Carling, 29, will also provide a written guarantee that there will be no repeat of his remarks on the Channel 4 programme Fair Game last Thursday in which he called the members of the RFU committee "57 old farts". There are other unspecified conditions aimed at keeping the prodigal captain compliant. Carling had been dismissed on Saturday after hurried consultations between outraged RFU officers headed by Dennis Easby, the president.

Yesterday, Mr Easby had a 40-minute meeting with Carling at Twickenham before they travelled together to last night's England training session at Marlow Rugby Club in Buckinghamshire. A squad of 26 players leaves for the World Cup in South Africa next Wednesday and the team will have their first match, against Argentina in Durban, on 27 May. Though Carling's reinstatement to lead them is effectively a capitulation by the RFU in the face of public opposition and the united support of the England rugby players for their captain, last night's statement by the RFU heaped as much blame as possible on him.
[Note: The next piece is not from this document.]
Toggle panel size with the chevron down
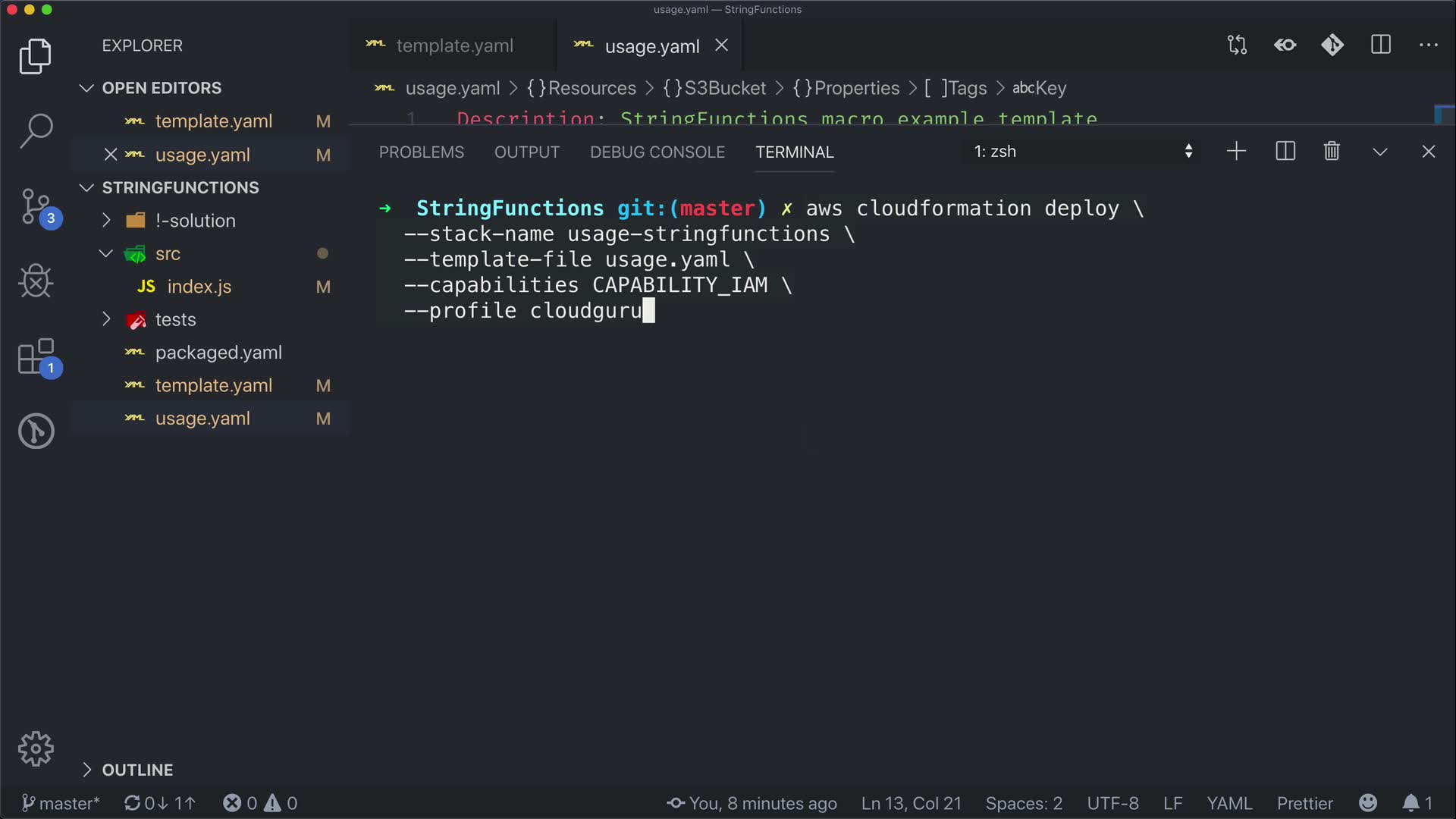The height and width of the screenshot is (819, 1456). (1380, 152)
"Will Carling wishes to apologise to every member of the Rugby Football Union for his inappropriate and gratuitously offensive comment," it said.
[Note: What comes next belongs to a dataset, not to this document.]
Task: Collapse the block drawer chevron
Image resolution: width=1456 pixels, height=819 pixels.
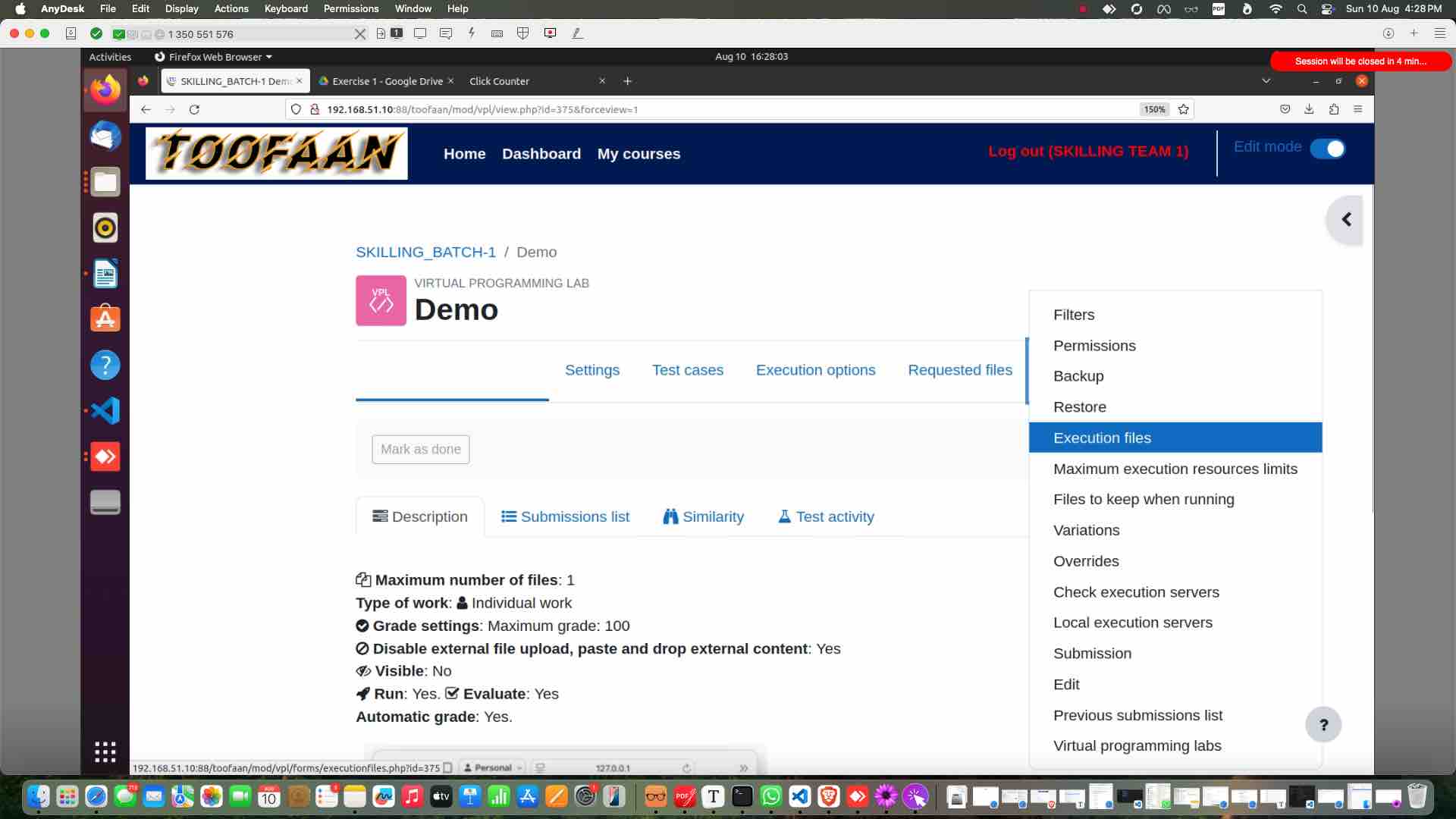Action: coord(1346,220)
"Will Carling would like to thank the squad for their support and also Dennis Easby for his courage in reconsidering his original decision, thus enabling the England squad to have a settled and successful build-up to the World Cup. In the light of these circumstances the RFU are agreeable to reconsidering Will Carling as England's captain for the period of the World Cup, following which the position will come up for review in the normal way."

As Carling long ago indicated his likely withdrawal from the captaincy after the World Cup, he would probably jump rather than give the RFU the satisfaction of pushing him. Although their action against Carling was a fiasco, it seems none of the men who judged him will consider their own position."I regret very much that it happened but I had to take this action," Mr Easby said. "I have no thoughts about resigning." Yet on Sunday there had been "no chance whatsoever" of the decision's being reversed.